From 2f2f999657fd19f362c5eebe4f92e4e925152917 Mon Sep 17 00:00:00 2001
From: Josh Holtrop <josh@wolfssl.com>
Date: Tue, 22 Jul 2025 20:35:28 -0400
Subject: [PATCH] Rework to remove early function returns

---
 wolfcrypt/src/asn.c | 48 ++++++++++++++++++++++++++++-----------------
 1 file changed, 30 insertions(+), 18 deletions(-)

diff --git a/wolfcrypt/src/asn.c b/wolfcrypt/src/asn.c
index a03c99a04..52bcd5153 100644
--- a/wolfcrypt/src/asn.c
+++ b/wolfcrypt/src/asn.c
@@ -2594,35 +2594,47 @@ int wc_IndexSequenceOf(const byte * seqOf, word32 seqOfSz, size_t seqIndex,
     byte tagFound;
     size_t i;
     word32 elementIdx = 0U;
+    int ret = 0;
 
     /* Validate the SEQUENCE OF header. */
-    if (GetSequence(seqOf, &seqOfIdx, &length, seqOfSz) < 0)
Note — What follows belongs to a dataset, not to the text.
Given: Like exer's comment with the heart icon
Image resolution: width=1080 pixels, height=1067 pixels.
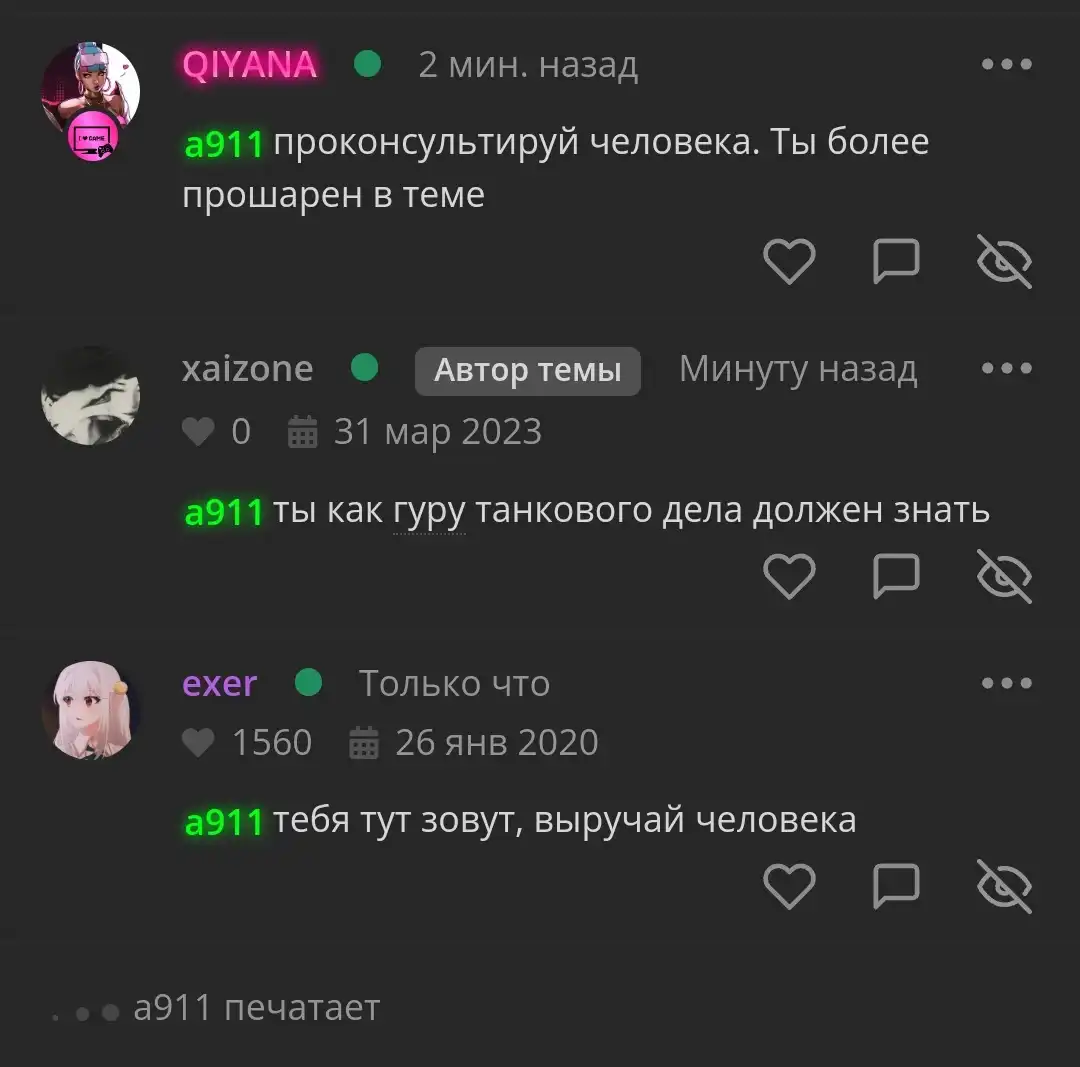Looking at the screenshot, I should pos(789,886).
-        return ASN_PARSE_E;
+    if (GetSequence(seqOf, &seqOfIdx, &length, seqOfSz) < 0) {
+        ret = ASN_PARSE_E;
+    }
+    else {
+        seqOfSz = seqOfIdx + (word32)length;
 
-    seqOfSz = seqOfIdx + (word32)length;
+        for (i = 0U; i <= seqIndex; i++) {
+            if (seqOfIdx >= seqOfSz) {
+                ret = BAD_INDEX_E;
+                break;
+            }
 
-    for (i = 0U; i <= seqIndex; i++) {
-        if (seqOfIdx >= seqOfSz)
-            return BAD_INDEX_E;
+            elementIdx = seqOfIdx;
 
-        elementIdx = seqOfIdx;
+            /* Validate the element tag. */
+            if (GetASNTag(seqOf, &seqOfIdx, &tagFound, seqOfSz) != 0) {
+                ret = ASN_PARSE_E;
+                break;
+            }
 
-        /* Validate the element tag. */
-        if (GetASNTag(seqOf, &seqOfIdx, &tagFound, seqOfSz) != 0)
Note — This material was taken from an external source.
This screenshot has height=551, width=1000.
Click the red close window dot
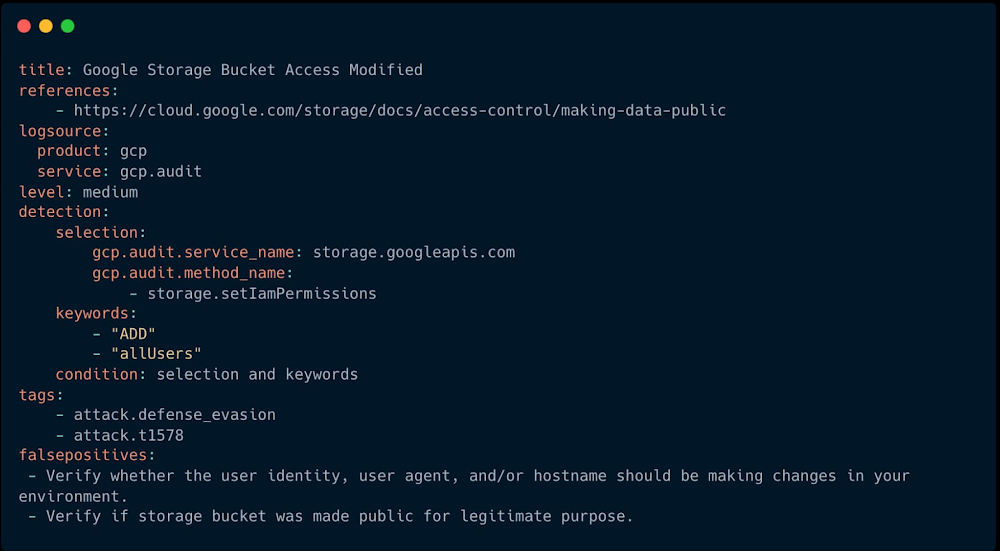[24, 26]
-            return ASN_PARSE_E;
+            /* Validate and get the element's encoded length. */
+            if (GetLength(seqOf, &seqOfIdx, &length, seqOfSz) < 0) {
+                ret = ASN_PARSE_E;
+                break;
+            }
 
-        /* Validate and get the element's encoded length. */
-        if (GetLength(seqOf, &seqOfIdx, &length, seqOfSz) < 0)
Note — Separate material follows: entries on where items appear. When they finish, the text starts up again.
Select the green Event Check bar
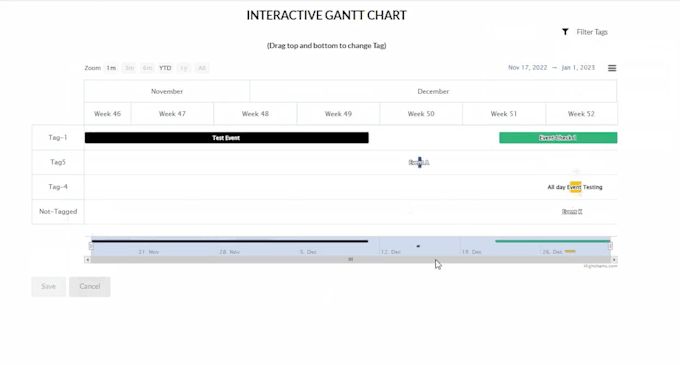This screenshot has width=680, height=365. (x=558, y=138)
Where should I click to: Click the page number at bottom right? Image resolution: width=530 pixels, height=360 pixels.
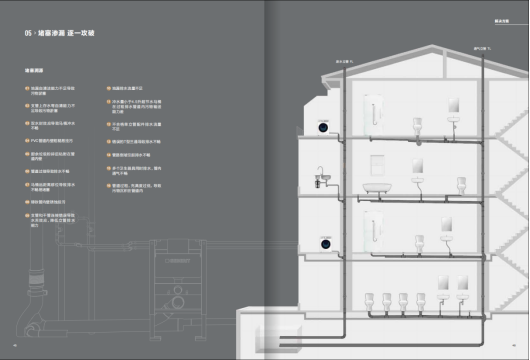pos(514,345)
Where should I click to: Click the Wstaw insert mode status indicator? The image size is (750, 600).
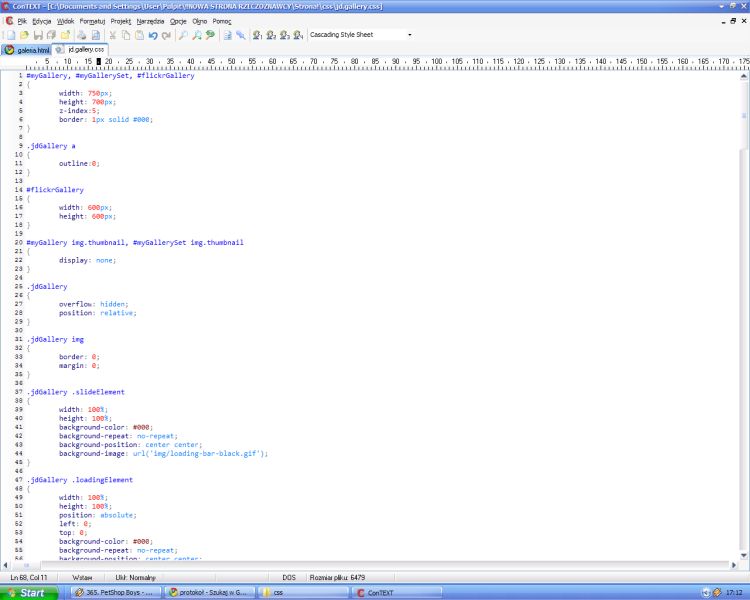[82, 577]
-            return ASN_PARSE_E;
-
-        seqOfIdx += (word32)length;
+            seqOfIdx += (word32)length;
+        }
     }
 
     /* If the tag and length checks above passed then we've found the requested
      * element and validated it fits within seqOfSz. */
-    *out = &seqOf[elementIdx];
-    *outSz = (seqOfIdx - elementIdx);
-    return 0;
+    if (ret == 0) {
+        *out = &seqOf[elementIdx];
+        *outSz = (seqOfIdx - elementIdx);
+    }
+
+    return ret;
 }
 
 /* Decode the header of a BER/DER encoded SET.